Thursday, July 2, 2015

differences



One can be post-X, thus non-X, without in any way being anti-X. One can be trans-X without any view about what post-X would be, yet without in any way being anti-X.

For instance, let X = a particular ethnicity or religious life or anthropological lineage. Charging an other with being anti-X because the other’s stance is not yet recognizable as non-X or post-X is pathogenic.

This is apparently difficult for some persons to understand. It’s especially difficult for persons likely to misread difference as opposition, complementarity as posturing; and difficult for persons who believe that German Dialectic (i.e., Negative Dialectic) is insightful or that projective identification only happens in therapy sessions and is not also a version of “critical” scholarship (also called “radical critique”).

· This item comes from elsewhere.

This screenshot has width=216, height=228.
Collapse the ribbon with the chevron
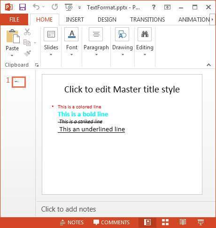click(x=209, y=65)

Projective identification (always unconscious) is especially useful for holding others culpable for not showing a solution to one’s own displaced difficulties. For example, if the other claims to be working sustainably within an immoral environment (ethical duplicity vis-à-vis bureaucrats; compassionate acquiescence vis-à-vis near-and-dear others), the other might be invalidly regarded as immorally collaborationist because the other's constructive engagement (like that of a teacher, a counselor, or a diplomat) is not cogent for a reader who secretly admires martyrdom or unconstructive, if not childish, rebellion.



This posting is part of the project “On a way of being.”